Neuroimaging studies support a mechanism of CD beginning with hippocampal injury and altered microstructural integrity in the parahippocampus leading to decreased integrity of white matter outflow tracts and resulting in impaired cognition.
Figure 2:
Figure 2:. Proposed two stage model for DNRAb mediated neurotoxicity, and the contribution of IFNα to neurotoxicity.
Exposure to DNRAb mediates immediate excitotoxic death of some neurons (acute stage). The surviving neurons experience strong NMDAR stimulation that induces HMGB1 secretion. Microglia are activated following DNRAb penetration of the BBB. There are at least three possible mechanisms for microglial activation in the DNRAb model: binding of secreted HMGB1 to receptor for advanced glycation end products (RAGE) or toll-like receptor 4 (TLR4), engagement of activating Fc receptors (FcR) by DNRAb-immune complexes, and/or exposure to damage-associated molecular patterns (DAMPs) from apoptotic neurons. Activated microglia contribute to the loss of dendrites and synapses, which are “tagged” for destruction by a NMDAR-HMGB1-C1q complex (chronic stage). Interferon-alpha (IFNα) penetrates the BBB, or is produced centrally, and activates microglia, resulting in the loss of neuronal dendrites and synapses. Another mechanism of IFNα-induced neurotoxicity may be through stimulation of the KYN/TRP metabolic pathway in microglia, causing excessive production of QA that results in neuronal excitotoxicity.
Figure 3:
Figure 3:. Proposed mechanism of ACE-inhibitor (ACE-I) treatment of SLE mediated CD.

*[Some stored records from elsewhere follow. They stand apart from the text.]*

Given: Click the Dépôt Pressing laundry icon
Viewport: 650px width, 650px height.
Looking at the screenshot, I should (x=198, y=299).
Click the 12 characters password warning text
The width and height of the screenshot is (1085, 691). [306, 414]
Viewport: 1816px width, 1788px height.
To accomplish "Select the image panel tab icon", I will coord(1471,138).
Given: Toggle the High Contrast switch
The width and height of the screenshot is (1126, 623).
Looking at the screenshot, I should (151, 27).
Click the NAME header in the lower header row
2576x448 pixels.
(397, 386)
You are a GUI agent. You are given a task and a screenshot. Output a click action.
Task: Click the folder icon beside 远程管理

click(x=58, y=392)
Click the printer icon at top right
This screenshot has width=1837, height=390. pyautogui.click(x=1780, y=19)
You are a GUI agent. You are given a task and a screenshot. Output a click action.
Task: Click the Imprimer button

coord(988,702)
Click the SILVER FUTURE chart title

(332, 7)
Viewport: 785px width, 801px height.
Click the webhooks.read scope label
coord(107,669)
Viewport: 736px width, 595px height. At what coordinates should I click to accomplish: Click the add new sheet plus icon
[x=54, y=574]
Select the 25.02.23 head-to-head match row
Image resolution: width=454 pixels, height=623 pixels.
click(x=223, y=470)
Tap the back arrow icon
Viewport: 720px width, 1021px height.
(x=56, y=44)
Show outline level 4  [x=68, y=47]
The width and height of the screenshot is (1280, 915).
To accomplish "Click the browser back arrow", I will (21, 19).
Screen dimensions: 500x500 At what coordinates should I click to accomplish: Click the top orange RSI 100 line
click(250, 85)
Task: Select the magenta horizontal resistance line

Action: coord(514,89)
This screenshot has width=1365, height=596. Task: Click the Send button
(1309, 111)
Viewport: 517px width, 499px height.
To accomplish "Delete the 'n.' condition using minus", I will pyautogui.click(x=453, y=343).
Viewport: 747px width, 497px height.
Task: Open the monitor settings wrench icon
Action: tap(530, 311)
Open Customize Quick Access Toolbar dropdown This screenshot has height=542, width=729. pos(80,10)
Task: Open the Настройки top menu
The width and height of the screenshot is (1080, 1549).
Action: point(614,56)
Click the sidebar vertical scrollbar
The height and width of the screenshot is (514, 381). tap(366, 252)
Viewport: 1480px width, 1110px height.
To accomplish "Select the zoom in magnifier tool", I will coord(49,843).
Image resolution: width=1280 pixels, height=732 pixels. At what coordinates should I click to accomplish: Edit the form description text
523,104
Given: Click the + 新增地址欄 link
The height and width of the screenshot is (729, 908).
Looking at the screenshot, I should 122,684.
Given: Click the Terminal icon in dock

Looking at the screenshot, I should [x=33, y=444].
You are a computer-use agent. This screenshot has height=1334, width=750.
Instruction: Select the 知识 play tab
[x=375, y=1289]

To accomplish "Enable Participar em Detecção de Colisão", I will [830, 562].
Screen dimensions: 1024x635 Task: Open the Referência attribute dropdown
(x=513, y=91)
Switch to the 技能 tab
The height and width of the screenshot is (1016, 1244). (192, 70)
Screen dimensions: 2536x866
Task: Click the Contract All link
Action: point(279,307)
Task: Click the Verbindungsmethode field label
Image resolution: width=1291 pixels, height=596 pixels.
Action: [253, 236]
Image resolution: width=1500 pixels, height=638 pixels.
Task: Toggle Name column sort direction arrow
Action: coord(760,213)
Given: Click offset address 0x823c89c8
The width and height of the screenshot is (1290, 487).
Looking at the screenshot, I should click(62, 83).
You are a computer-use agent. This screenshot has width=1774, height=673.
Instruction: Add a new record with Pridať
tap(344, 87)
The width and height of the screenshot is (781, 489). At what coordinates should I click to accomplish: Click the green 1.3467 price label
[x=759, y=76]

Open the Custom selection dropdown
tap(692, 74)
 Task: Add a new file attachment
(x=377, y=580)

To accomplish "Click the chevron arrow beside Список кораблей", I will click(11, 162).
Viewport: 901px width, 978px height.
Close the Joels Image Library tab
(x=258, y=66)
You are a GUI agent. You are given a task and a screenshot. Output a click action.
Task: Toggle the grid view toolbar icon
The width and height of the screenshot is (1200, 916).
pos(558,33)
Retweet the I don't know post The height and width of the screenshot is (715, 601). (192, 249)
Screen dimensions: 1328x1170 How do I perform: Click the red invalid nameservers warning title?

Treatment with a BBB permeable ACE-I (captopril), but not with a BBB impermeable ACE-I (enalapril) or saline, suppresses microglial activation and preserves dendritic complexity and spatial memory in DNRAb+ mice. Importantly, captopril treatment after the onset of microglial activation can restore dendritic complexity, suggesting damaged neurons can recover following treatment.